Transcribe the data exactly, stopping after the "[Search] (1221, 85)" line.

Stored items:
————————

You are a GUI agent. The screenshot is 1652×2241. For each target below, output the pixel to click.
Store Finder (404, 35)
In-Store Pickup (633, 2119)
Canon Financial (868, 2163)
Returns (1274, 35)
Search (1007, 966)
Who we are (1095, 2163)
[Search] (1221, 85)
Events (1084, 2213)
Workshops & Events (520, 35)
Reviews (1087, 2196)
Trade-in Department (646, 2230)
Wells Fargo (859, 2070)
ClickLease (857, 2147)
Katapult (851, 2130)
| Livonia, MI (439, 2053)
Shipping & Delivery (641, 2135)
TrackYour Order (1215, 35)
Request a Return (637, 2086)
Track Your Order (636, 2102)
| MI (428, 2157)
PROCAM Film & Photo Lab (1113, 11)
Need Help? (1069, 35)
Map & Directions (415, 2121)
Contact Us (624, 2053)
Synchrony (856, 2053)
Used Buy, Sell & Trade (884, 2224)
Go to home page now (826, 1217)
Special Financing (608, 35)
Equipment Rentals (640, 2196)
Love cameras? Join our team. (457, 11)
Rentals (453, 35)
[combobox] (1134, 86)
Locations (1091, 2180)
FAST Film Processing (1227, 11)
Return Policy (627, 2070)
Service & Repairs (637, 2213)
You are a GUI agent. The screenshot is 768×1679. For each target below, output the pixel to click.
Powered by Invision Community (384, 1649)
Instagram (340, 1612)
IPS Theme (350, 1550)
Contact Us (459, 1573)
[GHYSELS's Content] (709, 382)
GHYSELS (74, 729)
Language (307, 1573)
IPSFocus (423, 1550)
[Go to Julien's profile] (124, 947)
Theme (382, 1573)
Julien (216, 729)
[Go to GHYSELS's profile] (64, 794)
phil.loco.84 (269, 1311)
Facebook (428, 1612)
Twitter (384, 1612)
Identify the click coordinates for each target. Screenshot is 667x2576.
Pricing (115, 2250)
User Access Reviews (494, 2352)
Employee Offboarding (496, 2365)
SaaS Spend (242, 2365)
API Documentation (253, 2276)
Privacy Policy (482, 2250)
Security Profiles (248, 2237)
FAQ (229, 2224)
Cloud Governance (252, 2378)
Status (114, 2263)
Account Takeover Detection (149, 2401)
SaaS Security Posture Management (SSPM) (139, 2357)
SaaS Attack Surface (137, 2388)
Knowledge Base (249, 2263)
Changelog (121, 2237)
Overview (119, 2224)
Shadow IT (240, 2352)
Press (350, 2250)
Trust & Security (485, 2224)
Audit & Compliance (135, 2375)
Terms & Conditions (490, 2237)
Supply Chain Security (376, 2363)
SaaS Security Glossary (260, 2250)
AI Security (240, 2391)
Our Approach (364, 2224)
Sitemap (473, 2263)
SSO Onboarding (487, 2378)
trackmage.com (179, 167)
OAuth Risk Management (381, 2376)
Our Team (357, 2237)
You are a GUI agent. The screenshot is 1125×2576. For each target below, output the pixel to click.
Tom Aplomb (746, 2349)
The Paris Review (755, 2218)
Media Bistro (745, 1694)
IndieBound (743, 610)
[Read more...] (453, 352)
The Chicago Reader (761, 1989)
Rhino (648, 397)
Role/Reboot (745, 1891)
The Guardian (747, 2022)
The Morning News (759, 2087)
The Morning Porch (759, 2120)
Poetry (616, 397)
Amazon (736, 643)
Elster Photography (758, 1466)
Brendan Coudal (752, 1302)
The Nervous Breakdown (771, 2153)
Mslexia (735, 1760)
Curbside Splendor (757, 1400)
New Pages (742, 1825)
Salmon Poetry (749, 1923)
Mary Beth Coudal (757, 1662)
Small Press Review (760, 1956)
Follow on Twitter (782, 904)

————————

Answer space:
You are a GUI agent. The screenshot is 1652×2241. For each target below, output the pixel to click.
Store Finder (404, 35)
In-Store Pickup (633, 2119)
Canon Financial (868, 2163)
Returns (1274, 35)
Search (1007, 966)
Who we are (1095, 2163)
[Search] (1221, 85)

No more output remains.